Laughlin: "I used to use SPSS to do survey data analysis at a small consultancy working to help foundations like the Gates Foundation or the Packard Foundation improve. I used SPSS to analyze survey data and I absolutely hated the software. I only needed the core functionality, and the software was clearly designed 30 years prior for a very different audience. I later moved to San Francisco and joined CrowdFlower. That's where I met my cofounder, John Le. John was an engineer and a data scientist there, and he had similar pain points as me. He used R a lot, and found it very clunky for doing the basic exploratory data analysis that analysts spend a lot of their time doing. We decided to leave CrowdFlower about a year ago, and the very first day we talked about what product we wanted to work on, we talked about making data analysis easier. Our working title for the product was briefly 'Data to the People', and that philosophy of making data analysis for normal individuals, not just statisticians, still underpins our work."

How did you get this off the ground in the first place?

Laughlin: "We relied on our savings (and my wife) at first, but then in April of this year we were accepted to Y Combinator. That program has been incredibly valuable; we've been surrounded by valuable mentors and inspiring peers. Getting accepted into that program also guaranteed us about $150,000 in funding. We're raising more money right now, but even that amount is plenty for us to live on for some time. Running our site is very inexpensive, so almost all our costs are basic things like food and rent that we as individuals need to pay for. We launched about a month ago in August 2012. We're very far from done, but even now we have users from around the world using the site and getting a lot of value out of it. Many of those users had used R or SPSS and just preferred Statwing, but many other users had never used a data analysis tool like that before."

Why do you think this offer is needed?

Laughlin: "People talk a lot about Big Data, but there's also been an explosion of Small Data out there. Now every data-driven professional has data about their customers, their product, their advertising, etc. Even individuals now track their health and activities at a very granular level. But while the amount of data in the world is exploding, the number of people with highly technical analysis skills is going up quite slowly. So either a lot of people need to learn a lot about data analysis, or we need to make data analysis easier. We think it's very possible to modernize data analysis in such a way that anyone can get a really deep understanding of their data without having to be highly trained."

Is there a data analysis or any example that you really admire?

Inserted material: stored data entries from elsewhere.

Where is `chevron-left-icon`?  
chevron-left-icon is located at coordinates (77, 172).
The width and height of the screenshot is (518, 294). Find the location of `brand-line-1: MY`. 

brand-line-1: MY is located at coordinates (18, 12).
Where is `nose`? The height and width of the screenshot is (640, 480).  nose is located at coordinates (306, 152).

Laughlin: "There are so many analyses I admire. I think my favourite analysis, which is really more of a favourite psychology or political science technique, is the use of "List experiments". I'm always a fan of using data to unearth surprising or hidden information. Unrelated note: I'm annoyed that most political pollsters don't release the full data, they only release summarization. I'd love to dig into the data and run some regressions."

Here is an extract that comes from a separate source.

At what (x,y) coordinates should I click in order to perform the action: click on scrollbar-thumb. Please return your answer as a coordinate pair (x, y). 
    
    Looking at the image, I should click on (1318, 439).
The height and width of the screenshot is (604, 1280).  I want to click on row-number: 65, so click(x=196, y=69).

Which use of Statwing by someone out there surprised you so far?

Laughlin: "My favourite use of Statwing so far was by my brother in law. He likes the Quantified Self movement, and he measured how many steps he takes each day, how happy he is, how much sleep he gets, etc. He'd never used a data analysis tool before but he used Statwing to find out that there was a positive correlation between how many steps he took that day and how happy he was. Unfortunately, there was also a positive correlation between how many steps he took and how much his knees hurt! We now have that analysis publicly available on our website."


Note: Statwing is currently in a free trial period. Users who want to use the tool regularly can choose a starter plan, which costs $19 per month. Additional plans will be rolled out in the future.